» What is needed
Filter the data below and copy out every line that contains the word "screenshot".

» Given records

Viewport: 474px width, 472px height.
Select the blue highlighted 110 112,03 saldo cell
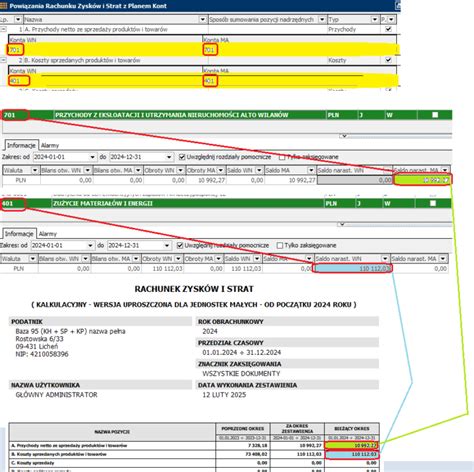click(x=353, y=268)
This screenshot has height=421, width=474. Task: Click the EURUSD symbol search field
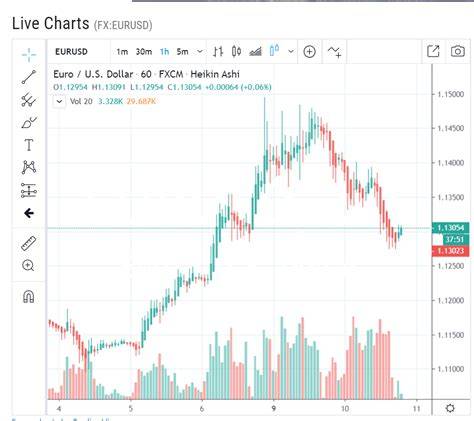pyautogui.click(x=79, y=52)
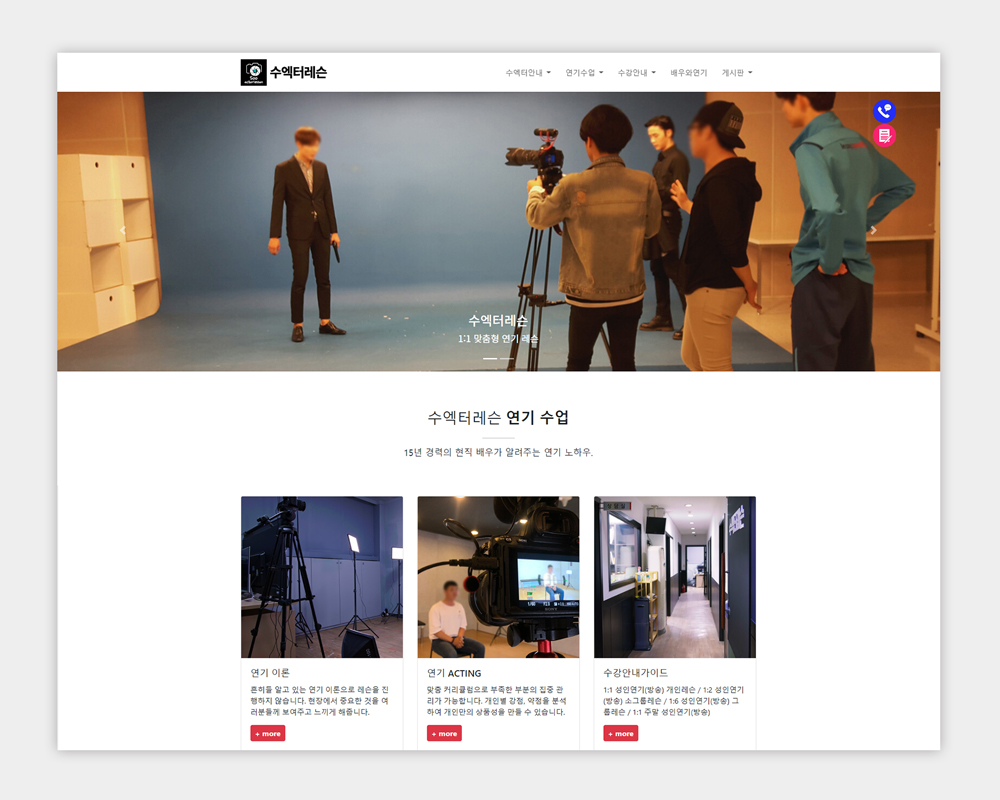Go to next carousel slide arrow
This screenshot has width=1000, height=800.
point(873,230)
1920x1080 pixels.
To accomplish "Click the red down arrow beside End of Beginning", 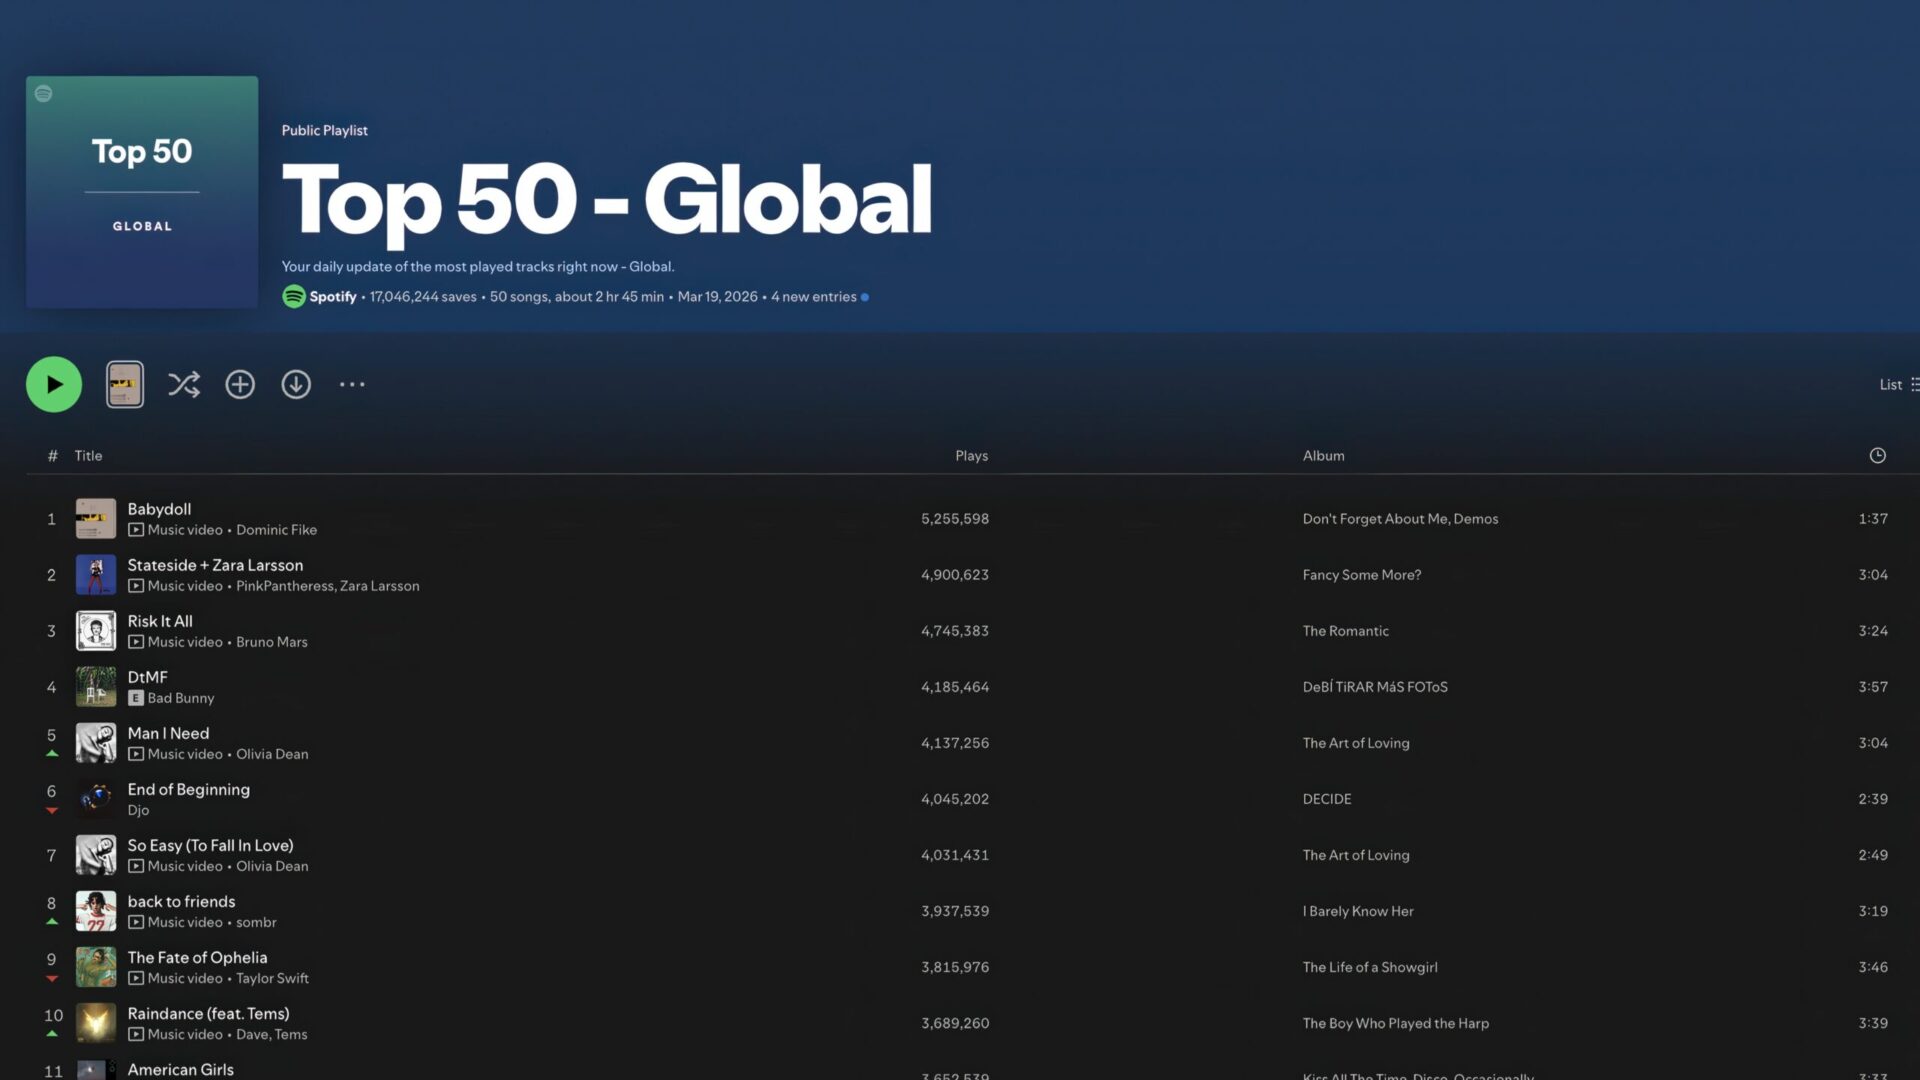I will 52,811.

==

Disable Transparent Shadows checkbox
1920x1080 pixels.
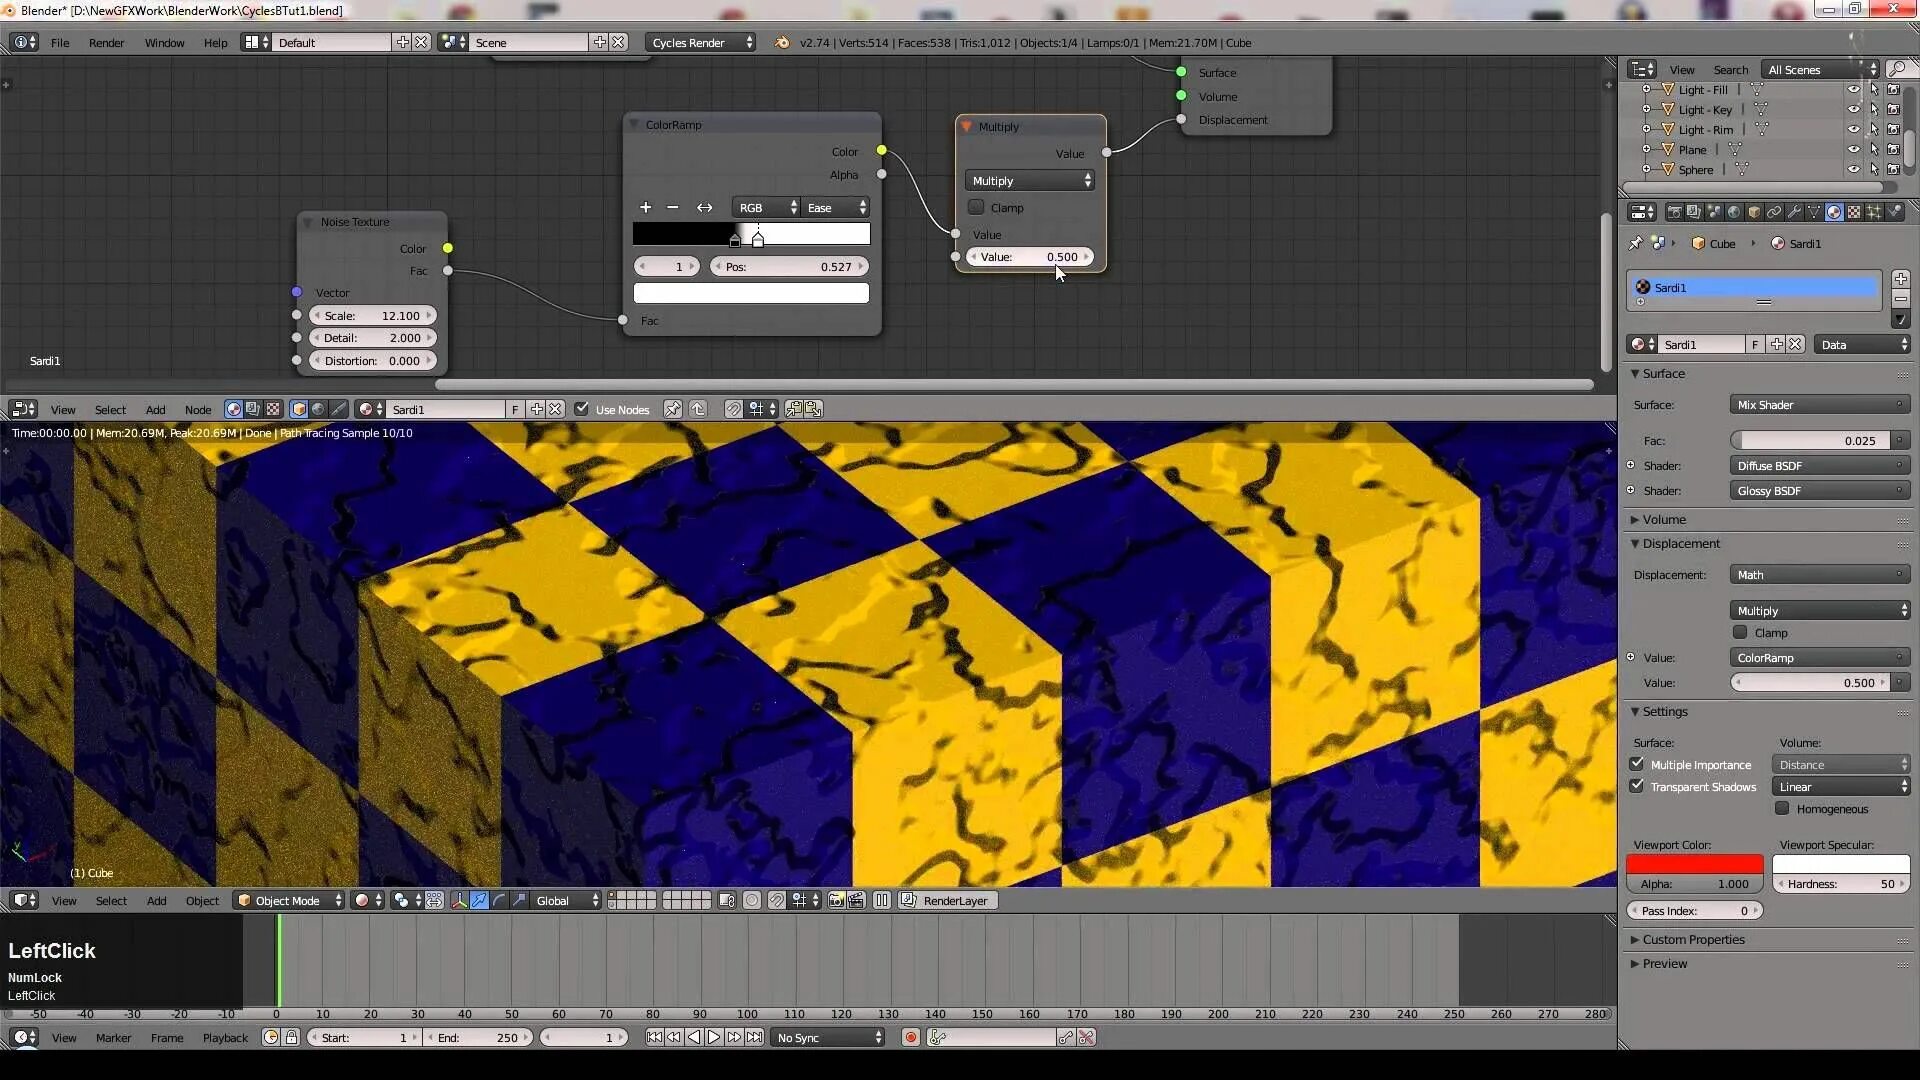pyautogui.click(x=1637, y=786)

» Correct result
This screenshot has height=421, width=474. Task: Click the EURUSD symbol search field
This screenshot has width=1000, height=800.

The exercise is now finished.